*WHAT TO WORK ON:* Only those lines running from the start of the listing below through the line that holds "You are a computer-use agent. Screen dimensions: 1366x768" are to be written out, exactly and in full.

*DATA:*
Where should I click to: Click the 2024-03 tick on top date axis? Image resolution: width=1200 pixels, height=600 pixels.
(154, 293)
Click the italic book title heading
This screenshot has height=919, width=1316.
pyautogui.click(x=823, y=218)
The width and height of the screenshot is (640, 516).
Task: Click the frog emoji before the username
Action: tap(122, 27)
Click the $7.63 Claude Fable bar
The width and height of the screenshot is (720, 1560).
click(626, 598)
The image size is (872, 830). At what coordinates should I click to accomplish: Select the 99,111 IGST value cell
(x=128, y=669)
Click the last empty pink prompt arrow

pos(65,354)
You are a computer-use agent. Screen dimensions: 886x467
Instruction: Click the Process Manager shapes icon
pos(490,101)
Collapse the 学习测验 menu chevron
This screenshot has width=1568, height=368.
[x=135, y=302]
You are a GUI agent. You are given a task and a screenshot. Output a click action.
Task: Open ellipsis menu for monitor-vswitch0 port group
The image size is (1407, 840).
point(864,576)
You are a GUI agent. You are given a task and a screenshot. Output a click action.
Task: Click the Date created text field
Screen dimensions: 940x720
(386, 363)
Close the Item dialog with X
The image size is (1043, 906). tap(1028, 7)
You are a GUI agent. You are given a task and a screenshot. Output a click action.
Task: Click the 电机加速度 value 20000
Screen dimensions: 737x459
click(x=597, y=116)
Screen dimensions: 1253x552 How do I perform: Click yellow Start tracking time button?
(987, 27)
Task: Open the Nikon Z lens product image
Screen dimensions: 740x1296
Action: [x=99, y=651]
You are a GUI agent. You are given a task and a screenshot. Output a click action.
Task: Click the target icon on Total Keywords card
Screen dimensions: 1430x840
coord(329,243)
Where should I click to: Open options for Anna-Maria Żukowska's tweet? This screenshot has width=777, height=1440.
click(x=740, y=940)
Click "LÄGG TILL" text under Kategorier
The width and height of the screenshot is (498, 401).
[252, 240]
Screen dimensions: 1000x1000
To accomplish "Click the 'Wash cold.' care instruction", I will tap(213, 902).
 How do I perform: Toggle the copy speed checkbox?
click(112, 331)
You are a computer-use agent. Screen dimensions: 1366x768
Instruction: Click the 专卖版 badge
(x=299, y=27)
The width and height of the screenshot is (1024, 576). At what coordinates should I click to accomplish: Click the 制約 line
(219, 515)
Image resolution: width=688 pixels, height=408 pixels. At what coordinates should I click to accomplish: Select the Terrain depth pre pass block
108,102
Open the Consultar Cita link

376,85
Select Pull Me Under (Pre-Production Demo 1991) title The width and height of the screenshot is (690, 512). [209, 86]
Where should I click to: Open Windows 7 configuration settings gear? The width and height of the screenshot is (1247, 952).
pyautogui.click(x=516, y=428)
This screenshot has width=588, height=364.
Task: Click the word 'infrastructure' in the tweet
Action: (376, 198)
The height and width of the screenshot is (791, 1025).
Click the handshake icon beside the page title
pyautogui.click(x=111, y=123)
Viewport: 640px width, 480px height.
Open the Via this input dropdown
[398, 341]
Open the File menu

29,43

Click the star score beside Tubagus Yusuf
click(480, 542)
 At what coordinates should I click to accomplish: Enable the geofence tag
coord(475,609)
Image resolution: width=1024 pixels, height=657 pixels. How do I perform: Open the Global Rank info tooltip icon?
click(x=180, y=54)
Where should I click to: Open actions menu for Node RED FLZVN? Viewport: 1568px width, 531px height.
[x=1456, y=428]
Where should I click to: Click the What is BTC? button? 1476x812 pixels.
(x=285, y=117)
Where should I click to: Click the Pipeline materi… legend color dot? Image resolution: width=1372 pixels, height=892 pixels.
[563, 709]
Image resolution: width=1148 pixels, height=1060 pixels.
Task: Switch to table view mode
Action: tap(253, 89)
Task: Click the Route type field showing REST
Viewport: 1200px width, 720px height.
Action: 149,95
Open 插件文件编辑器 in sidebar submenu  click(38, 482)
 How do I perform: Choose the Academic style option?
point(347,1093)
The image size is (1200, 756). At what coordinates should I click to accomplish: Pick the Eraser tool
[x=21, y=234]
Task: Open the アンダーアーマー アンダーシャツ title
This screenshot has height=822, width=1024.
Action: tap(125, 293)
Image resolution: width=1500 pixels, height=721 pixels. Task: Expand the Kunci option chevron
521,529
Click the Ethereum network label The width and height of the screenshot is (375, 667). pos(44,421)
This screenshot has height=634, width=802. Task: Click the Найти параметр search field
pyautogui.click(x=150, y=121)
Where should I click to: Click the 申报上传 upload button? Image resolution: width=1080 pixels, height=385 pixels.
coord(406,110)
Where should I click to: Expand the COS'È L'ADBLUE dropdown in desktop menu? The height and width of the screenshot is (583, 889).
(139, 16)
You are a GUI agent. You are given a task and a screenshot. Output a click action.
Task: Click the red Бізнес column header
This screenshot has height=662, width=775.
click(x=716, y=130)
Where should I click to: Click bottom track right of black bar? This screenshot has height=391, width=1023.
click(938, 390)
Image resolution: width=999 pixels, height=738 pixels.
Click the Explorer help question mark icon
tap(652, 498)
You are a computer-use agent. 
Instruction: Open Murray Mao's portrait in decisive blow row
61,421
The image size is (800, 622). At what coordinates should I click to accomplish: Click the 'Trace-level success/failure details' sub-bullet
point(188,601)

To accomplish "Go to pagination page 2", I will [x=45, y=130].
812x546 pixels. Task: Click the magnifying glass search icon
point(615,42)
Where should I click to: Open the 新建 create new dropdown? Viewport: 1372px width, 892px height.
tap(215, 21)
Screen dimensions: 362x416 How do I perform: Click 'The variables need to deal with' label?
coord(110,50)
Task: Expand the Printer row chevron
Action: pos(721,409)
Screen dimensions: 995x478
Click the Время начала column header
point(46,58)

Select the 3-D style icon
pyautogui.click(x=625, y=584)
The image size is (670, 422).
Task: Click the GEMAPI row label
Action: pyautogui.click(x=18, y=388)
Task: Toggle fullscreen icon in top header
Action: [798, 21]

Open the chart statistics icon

*YOUR RESPONSE:*
Where should I click to: Click the 2024-03 tick on top date axis? Image resolution: width=1200 pixels, height=600 pixels.
(154, 293)
Click the italic book title heading
This screenshot has height=919, width=1316.
pyautogui.click(x=823, y=218)
The width and height of the screenshot is (640, 516).
Task: Click the frog emoji before the username
Action: tap(122, 27)
Click the $7.63 Claude Fable bar
The width and height of the screenshot is (720, 1560).
click(626, 598)
The image size is (872, 830). At what coordinates should I click to accomplish: Select the 99,111 IGST value cell
(x=128, y=669)
Click the last empty pink prompt arrow

pos(65,354)
You are a computer-use agent. Screen dimensions: 886x467
Instruction: Click the Process Manager shapes icon
pos(490,101)
Collapse the 学习测验 menu chevron
This screenshot has width=1568, height=368.
[x=135, y=302]
You are a GUI agent. You are given a task and a screenshot. Output a click action.
Task: Open ellipsis menu for monitor-vswitch0 port group
The image size is (1407, 840).
point(864,576)
You are a GUI agent. You are given a task and a screenshot. Output a click action.
Task: Click the Date created text field
Screen dimensions: 940x720
(386, 363)
Close the Item dialog with X
The image size is (1043, 906). tap(1028, 7)
You are a GUI agent. You are given a task and a screenshot. Output a click action.
Task: Click the 电机加速度 value 20000
Screen dimensions: 737x459
click(x=597, y=116)
Screen dimensions: 1253x552 How do I perform: Click yellow Start tracking time button?
(987, 27)
Task: Open the Nikon Z lens product image
Screen dimensions: 740x1296
Action: [x=99, y=651]
You are a GUI agent. You are given a task and a screenshot. Output a click action.
Task: Click the target icon on Total Keywords card
Screen dimensions: 1430x840
coord(329,243)
Where should I click to: Open options for Anna-Maria Żukowska's tweet? This screenshot has width=777, height=1440.
click(x=740, y=940)
Click "LÄGG TILL" text under Kategorier
The width and height of the screenshot is (498, 401).
[252, 240]
Screen dimensions: 1000x1000
To accomplish "Click the 'Wash cold.' care instruction", I will tap(213, 902).
 How do I perform: Toggle the copy speed checkbox?
click(112, 331)
You are a computer-use agent. Screen dimensions: 1366x768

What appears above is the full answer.